The sole request for a substantive change came at the request of Community Board 3. They wanted the seating at the southern end of the project to be removed late at night, a condition which CB 2 agreed to. “They were concerned about noise for the elderly people” in nearby senior housing run by the Jewish Association for Services for the Aged, said transportation committee chair Shirley Secunda. Secunda added that JASA was thrilled about having more open space and safer crossings; late night noise was the only worry.

  • J

    Fantastic news! I can’t wait to see the new plaza.

  • Where’s the Bike Sharing rack going to be?

  • I used to work on Cooper Square, and the danger and just plain awfulness of this intersection was so obvious. It has been a missed opportunity for so long. Yeah!

  • Gary Reilly

    Terrific. We’re often in the neighborhood to visit relatives, and I’m always struck by what a collossal mis-allocation of resources that space represents. Not to mention what a terrible pedestrian experience it is currently.

    Great news!

  • Many thanks to Ian Dutton and the other members of CB2 working with DoT to improve this critical part of the East Side.

    Maybe we can have the Lafayette Ave. upgraded to a parking-protected path as part of this plan? Like the southbound route cyclists got on Union Square West as part of the pedestrian improvements there? At I speak, the last flecks of paint that were the Lafayette Class 2 lane north of Houston are being plowed off, and we’ve certainly got excess capacity and high speeds on that roadway.

  • Wow! Good forbid people should gather in a public space in the city. Where the hell do these people think they live? Nome, Alaska?!?!?

    And those “evil” street performers! God forbid my ears should have to endure the sounds of a jazz saxophone or classically trained violinists. Give me a Motor City serenade of honking car horns any day over that!

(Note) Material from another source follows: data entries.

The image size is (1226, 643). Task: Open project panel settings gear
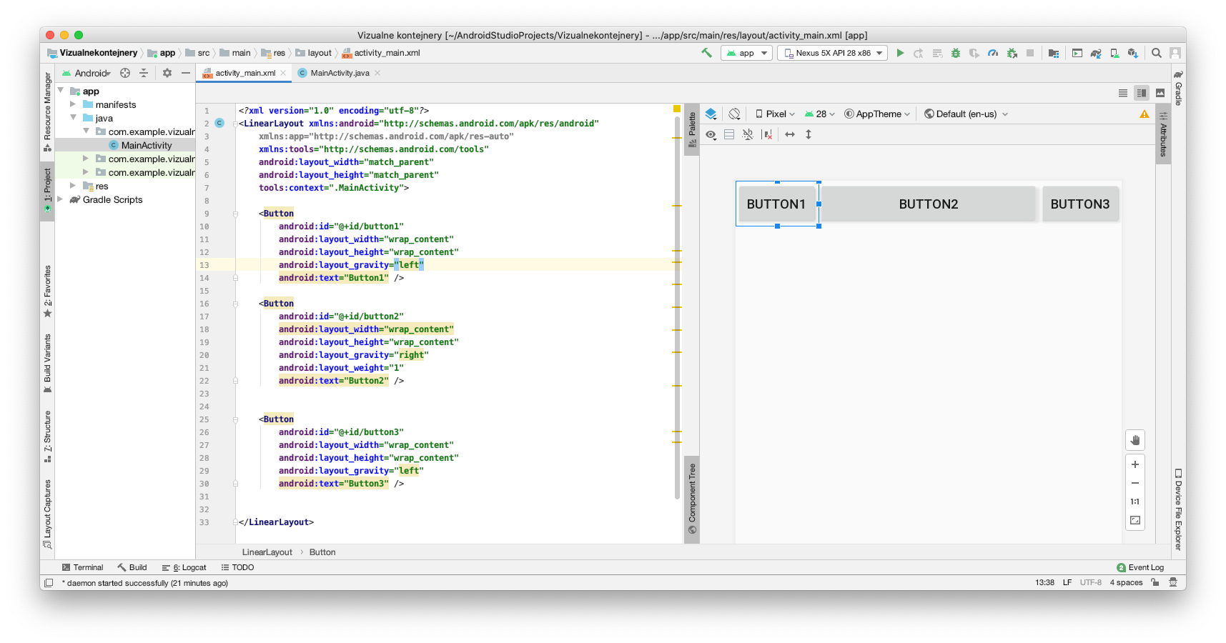(x=167, y=73)
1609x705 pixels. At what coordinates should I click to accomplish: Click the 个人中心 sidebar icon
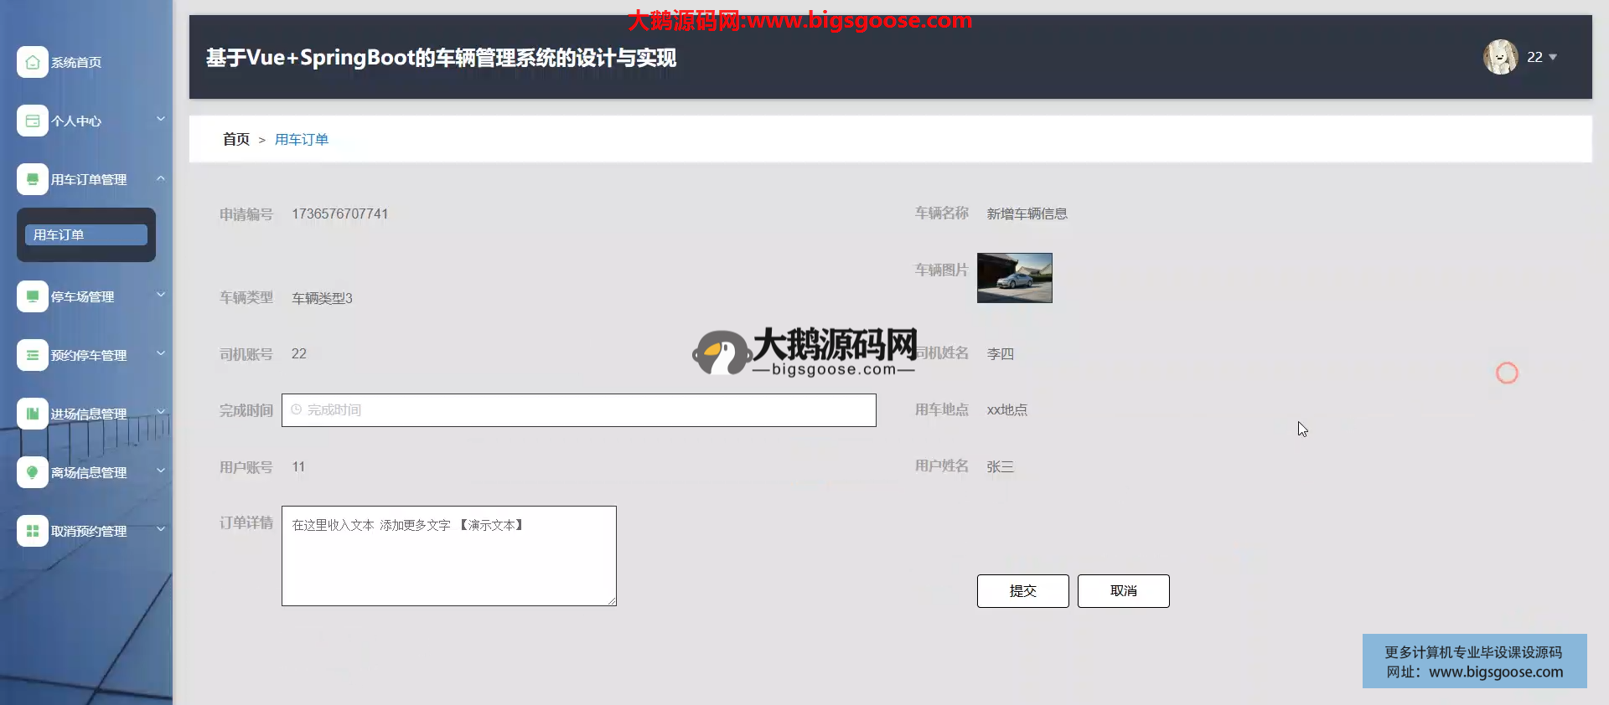coord(32,121)
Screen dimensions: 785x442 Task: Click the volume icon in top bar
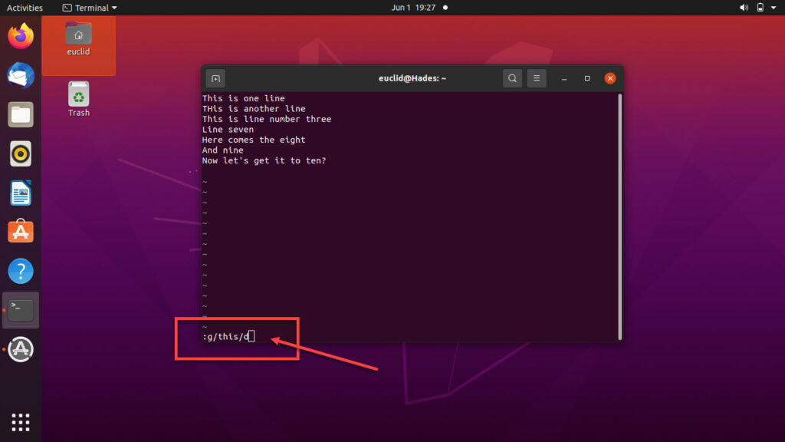click(x=744, y=8)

    Is this all these people can come with to try and squash this project?!?!

  • That’s GOD forbid!

  • @Andy B from Jersey
    Street performers, jazz saxophone or classically trained violinists are wonderful un a weekend afternoon or evening. Not so much at 3am when Andy B from Jersey is home aleep, and residents who live near these pedestrian spaces are wondering how they’re going to get up in the morning for work, class, or even rehearsal.

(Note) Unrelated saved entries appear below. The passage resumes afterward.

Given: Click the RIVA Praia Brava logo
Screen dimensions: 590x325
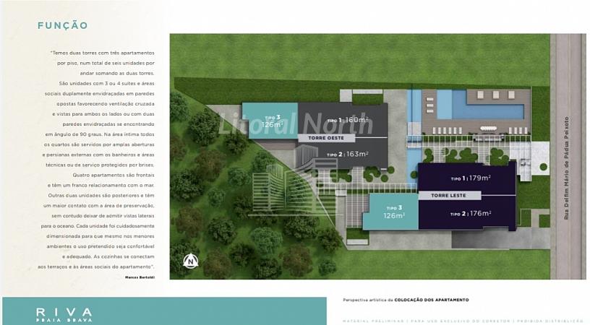Looking at the screenshot, I should pyautogui.click(x=64, y=314).
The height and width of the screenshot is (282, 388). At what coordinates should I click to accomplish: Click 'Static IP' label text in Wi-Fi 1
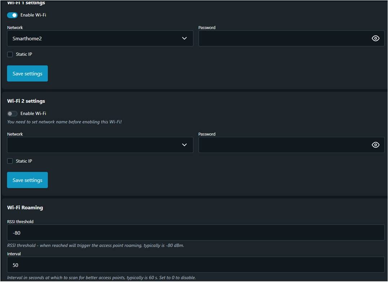pyautogui.click(x=24, y=54)
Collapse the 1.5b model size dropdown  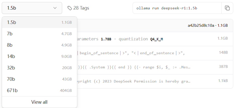(32, 8)
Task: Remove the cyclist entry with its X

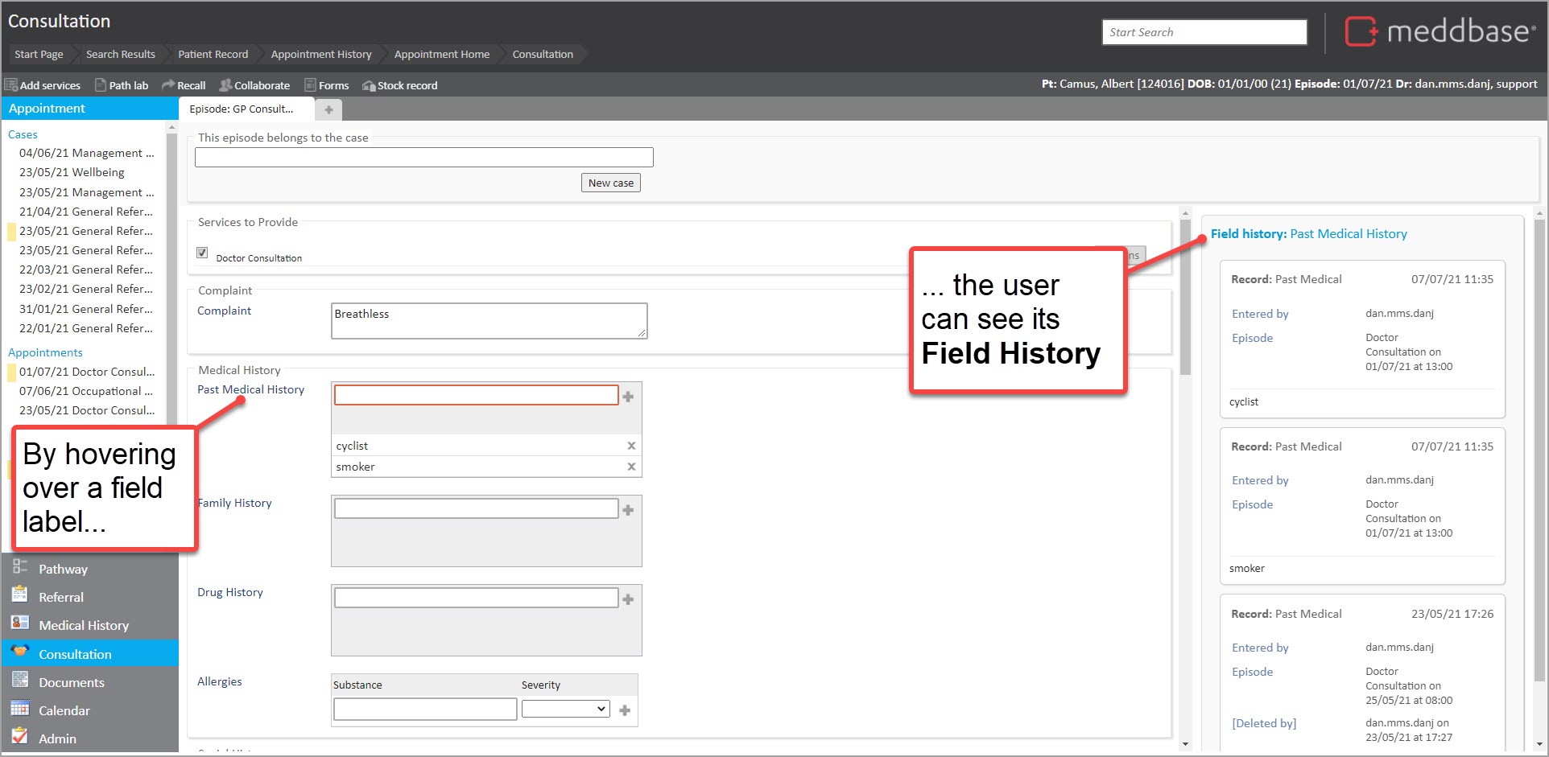Action: point(631,446)
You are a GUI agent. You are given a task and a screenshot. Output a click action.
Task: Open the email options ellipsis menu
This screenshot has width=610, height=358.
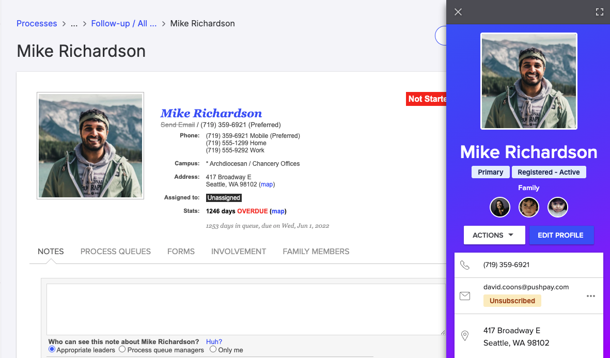point(591,296)
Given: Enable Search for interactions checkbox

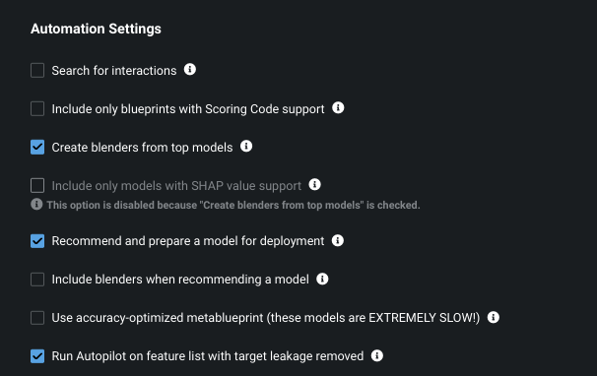Looking at the screenshot, I should pyautogui.click(x=37, y=71).
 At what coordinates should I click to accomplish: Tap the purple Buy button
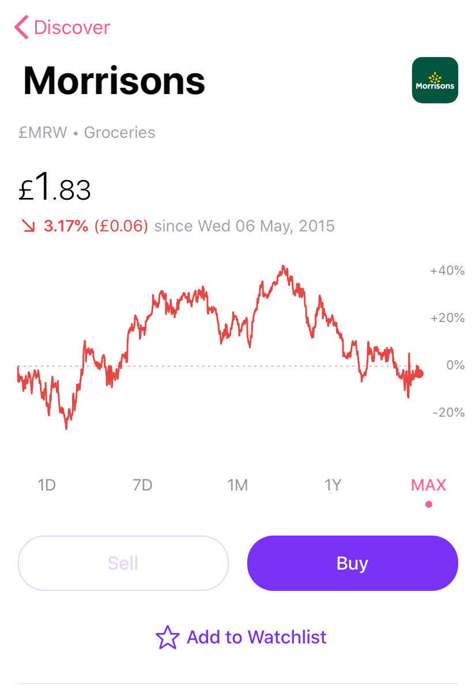coord(353,563)
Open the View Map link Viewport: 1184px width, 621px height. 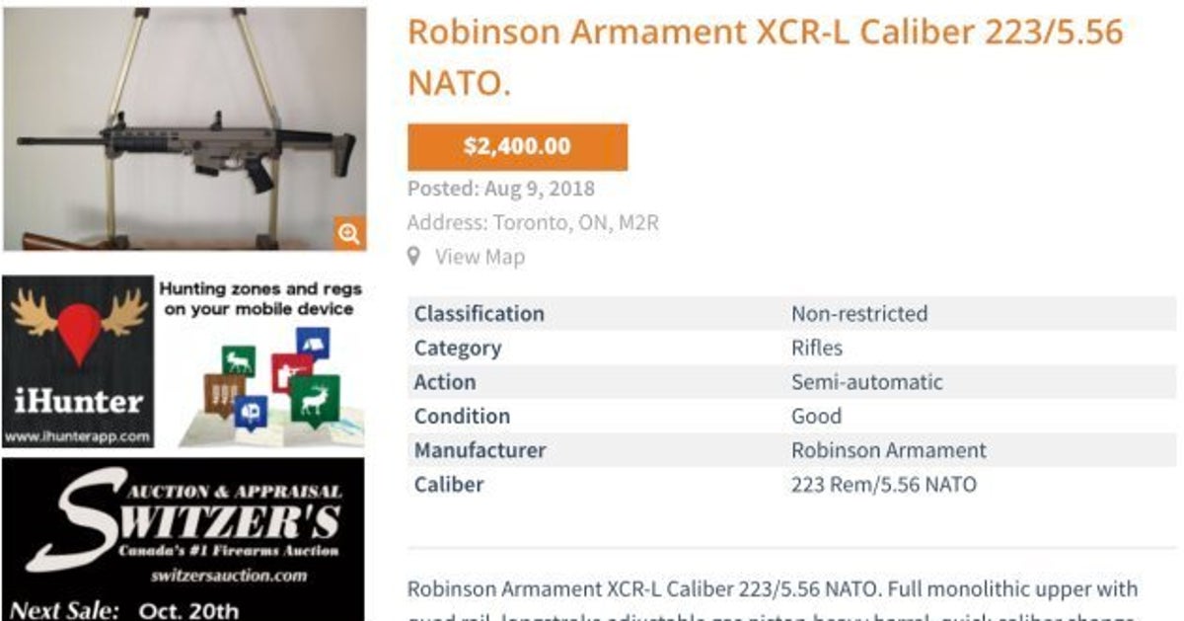tap(480, 257)
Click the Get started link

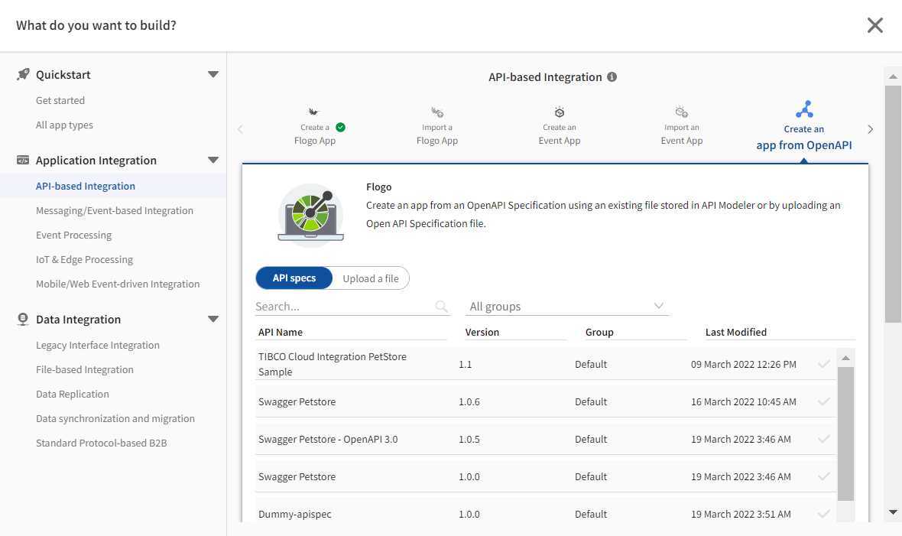click(x=60, y=100)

    Wonderful that folks were able to come to a workable arrangement, eliminating seating at night, that should further the enjoyment of visitors and residents alike.

  • J


    Lafayette is wide enough to EASILY fit a protected bike lane without removing travel lanes or parking lanes. Plus, the really long blocks mean that you would need to remove much less parking per mile of lane, or you could potentially make this a 2-way cycle track that connects with the Broadway lane at union Square. The 2-way idea might be a harder sell to both engineers and politicians, though.

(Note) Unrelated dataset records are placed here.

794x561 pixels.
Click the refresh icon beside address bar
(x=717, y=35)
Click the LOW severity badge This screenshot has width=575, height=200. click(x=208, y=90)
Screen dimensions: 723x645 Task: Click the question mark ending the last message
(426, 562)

    You’ve got the right idea. Anywhere with an existing buffered bike lane almost by default has enough space for a protected bike lane. Another good candidate is Hudson Street. Exciting!

  • villager

    AndyBoy-glad you discovered God and maybe you can also discover a horn honking city in New jersey where you live-we like to sleep late at nite and early hours even if its in the Village

  • Instead of delaying this impressive plan to address certain concerns, the Community Board took community input and incorporated suggestions into their resolution. There was lots of back and forth, all sides worked hard, but in the end it made for a stronger resolution and no delay in approving the plans. A good point was including that the FDNY review the plans. One assumes they will be included, but never assume! (Many took it for granted a snow emergency was called before the blizzard…) As Lafayette going north is an important emergency vehicle route, and the bike lane is on the same road, coordination in planning helps safety for bike riders and fire vehicles alike. It was important to state the expectation that the Community Board and City agencies work together on a good mix of public and private participation in the management of the open spaces. Hopefully this will result in great uses and no over commercialization of public spaces.